Even with the temperature descending from rigidly cold to insanely glacial, the children are not bundled as Western visitors are—in polar jackets, thermal underwear, fur-lined boats and thinsulate gloves. The kids have an extra layer of ragged clothing or at best a light winter coat, thin gloves, and some with tennis shoes. It seems impossible that they could withstand the cold as they wait for the next trash truck and stand sorting through the refuse that contains their dubious booty.



These are street children and the children of the neighborhood down the hill who are scrapping for a few extra cents for themselves or their families. A police officer talks with the children about the child identification center and how they can get out of the cold. Members of a church group invite one of the boys to have dinner with them, but he refuses. It is difficult to know why he would turn down a free, warm meal. He may be afraid of people from outside his neighborhood. It seemed right to ask.



Midnight Visit to the Underground Children

When winter temperatures drop to unbearable levels, the underground system of hot water pipes provides a subterranean labyrinth of survival throughout the frozen city. After 10 p.m., a former street kid led a group to several underground pipe junctions where children spend the night. In one, eight children—seven boys and one girl, all under 16—were tucked into openings and crevices over, under, and around the huge water pipes. After spending the day in the open markets, these underground children find a warm place to sleep in the junction sewers. Underground, the stench of sewage fills your nostrils and clings to your clothes. The children are dirty, their filthy hair tucked under stocking caps. (Some with the Nike swoosh, which has made it to the UB underground).



A Response by the Church in Mongolia

As Mongolia lurched from the dreary certainties of communism to the risks of capitalism in the early 1990s, its children suffered. As government subsidies dried up, the “vodka culture” left by the Soviets kicked in—adding a rise in domestic violence to the country’s array of social ills. With the barely visible social service structure unable to provide much help to the kids of the streets, Christian organizations and the fledgling national church started programs in the major cities.



“As we began planting churches in 1996, we kept discovering the desperate needs of these children and the lack of lifesaving services of any kind,” said Jerry Smith, head of LifeQwest, which rescues children and assists families in the Mongolian cities of Darkhan and UB.

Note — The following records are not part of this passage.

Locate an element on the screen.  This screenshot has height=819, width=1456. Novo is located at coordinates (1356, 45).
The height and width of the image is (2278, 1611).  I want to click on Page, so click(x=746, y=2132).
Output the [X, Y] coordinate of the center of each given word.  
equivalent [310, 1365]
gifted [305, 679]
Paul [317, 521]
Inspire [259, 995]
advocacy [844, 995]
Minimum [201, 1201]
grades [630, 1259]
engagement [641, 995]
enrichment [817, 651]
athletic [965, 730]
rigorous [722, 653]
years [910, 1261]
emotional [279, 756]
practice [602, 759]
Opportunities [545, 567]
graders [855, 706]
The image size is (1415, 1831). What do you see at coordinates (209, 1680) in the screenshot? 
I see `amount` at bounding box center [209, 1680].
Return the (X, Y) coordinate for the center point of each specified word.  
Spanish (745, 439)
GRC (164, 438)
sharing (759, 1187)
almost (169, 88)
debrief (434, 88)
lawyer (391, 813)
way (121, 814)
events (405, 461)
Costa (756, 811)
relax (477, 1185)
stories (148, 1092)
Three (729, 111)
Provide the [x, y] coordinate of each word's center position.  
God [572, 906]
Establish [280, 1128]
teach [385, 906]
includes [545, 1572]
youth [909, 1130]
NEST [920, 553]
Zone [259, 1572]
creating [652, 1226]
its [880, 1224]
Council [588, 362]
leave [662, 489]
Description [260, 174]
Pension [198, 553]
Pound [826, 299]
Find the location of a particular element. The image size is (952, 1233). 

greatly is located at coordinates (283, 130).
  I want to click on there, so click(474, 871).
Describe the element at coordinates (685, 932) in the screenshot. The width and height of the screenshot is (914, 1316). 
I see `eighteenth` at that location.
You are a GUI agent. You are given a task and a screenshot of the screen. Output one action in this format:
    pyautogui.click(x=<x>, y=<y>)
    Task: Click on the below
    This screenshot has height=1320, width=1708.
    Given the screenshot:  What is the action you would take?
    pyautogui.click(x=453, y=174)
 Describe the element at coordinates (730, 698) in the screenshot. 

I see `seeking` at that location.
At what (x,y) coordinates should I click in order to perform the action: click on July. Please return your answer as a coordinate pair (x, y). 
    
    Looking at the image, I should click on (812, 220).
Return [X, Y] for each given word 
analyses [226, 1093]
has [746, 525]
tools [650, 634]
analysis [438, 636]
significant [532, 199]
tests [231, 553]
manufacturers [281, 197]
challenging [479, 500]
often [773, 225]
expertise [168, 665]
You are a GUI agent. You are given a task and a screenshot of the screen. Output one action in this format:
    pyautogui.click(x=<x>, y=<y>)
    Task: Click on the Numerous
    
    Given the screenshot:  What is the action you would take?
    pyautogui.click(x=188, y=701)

Finding New Hope on a Gray Canvas

There are brilliant strands of hope breaking through the gray despair of a nation struggling to find its way without destroying its children. Fifteen youngsters swarm visitors to an apartment home in Darkhan as a newly rescued child is brought to join their family of orphans and abandoned children. The bounding children are animated and healthy, and they practice their English on anyone who will listen. They are the residents of one of five children’s homes run by LifeQwest. Although officially full, they never turn away a child that has been swept off the streets.



Their new sister is a four-year-old girl with closely cropped hair and an earnest, anticipatory look. She didn’t know her name, so she was given the name Shanea, which means “new.” Shanea was found with a group of children in the market, an open-air series of fruit and sundry stands in an area that is greasy and cluttered like the back lot of a factory. She was abandoned by her mother, left to fend with the band of children skulking in the cold.



Fortunately, this group of Mongolia Christians swept her up and brought her to a new place where she will be cared for, nurtured, and loved. There are huge societal ills to cure, but in the lives of rescued children and the efforts of a young national church, the journey to a Mongolian morning is beginning.